**Task instructions**
Search the data for the string "will" and copy each line in which it appears.

Stored records:
▽

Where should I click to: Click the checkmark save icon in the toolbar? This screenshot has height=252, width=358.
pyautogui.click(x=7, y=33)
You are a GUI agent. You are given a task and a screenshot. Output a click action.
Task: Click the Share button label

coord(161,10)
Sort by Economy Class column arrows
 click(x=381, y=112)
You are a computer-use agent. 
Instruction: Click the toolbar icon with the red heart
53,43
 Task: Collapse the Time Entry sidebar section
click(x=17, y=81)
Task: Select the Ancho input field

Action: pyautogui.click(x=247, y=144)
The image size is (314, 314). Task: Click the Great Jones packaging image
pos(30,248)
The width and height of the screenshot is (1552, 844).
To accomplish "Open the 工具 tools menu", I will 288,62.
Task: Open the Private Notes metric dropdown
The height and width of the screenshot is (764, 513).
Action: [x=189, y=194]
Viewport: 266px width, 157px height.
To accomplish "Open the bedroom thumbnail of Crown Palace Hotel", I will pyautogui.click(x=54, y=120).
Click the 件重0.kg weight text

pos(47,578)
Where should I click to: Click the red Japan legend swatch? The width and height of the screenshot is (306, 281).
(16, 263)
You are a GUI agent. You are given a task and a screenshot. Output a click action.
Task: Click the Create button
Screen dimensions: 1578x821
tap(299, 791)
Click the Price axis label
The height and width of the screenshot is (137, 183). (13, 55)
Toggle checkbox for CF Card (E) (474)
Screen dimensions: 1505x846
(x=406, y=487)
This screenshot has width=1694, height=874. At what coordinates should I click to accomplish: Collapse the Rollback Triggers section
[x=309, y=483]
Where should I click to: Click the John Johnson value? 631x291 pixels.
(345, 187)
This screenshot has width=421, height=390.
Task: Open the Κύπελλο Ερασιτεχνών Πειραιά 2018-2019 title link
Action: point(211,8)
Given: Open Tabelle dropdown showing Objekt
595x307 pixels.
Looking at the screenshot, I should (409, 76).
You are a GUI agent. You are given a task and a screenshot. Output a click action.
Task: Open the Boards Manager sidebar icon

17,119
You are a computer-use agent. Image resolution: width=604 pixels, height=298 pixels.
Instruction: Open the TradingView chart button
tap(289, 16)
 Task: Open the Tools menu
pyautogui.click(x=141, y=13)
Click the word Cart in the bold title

△

**Answer section**
To accomplish "Open the 工具 tools menu", I will 288,62.
To accomplish "Open the bedroom thumbnail of Crown Palace Hotel", I will pyautogui.click(x=54, y=120).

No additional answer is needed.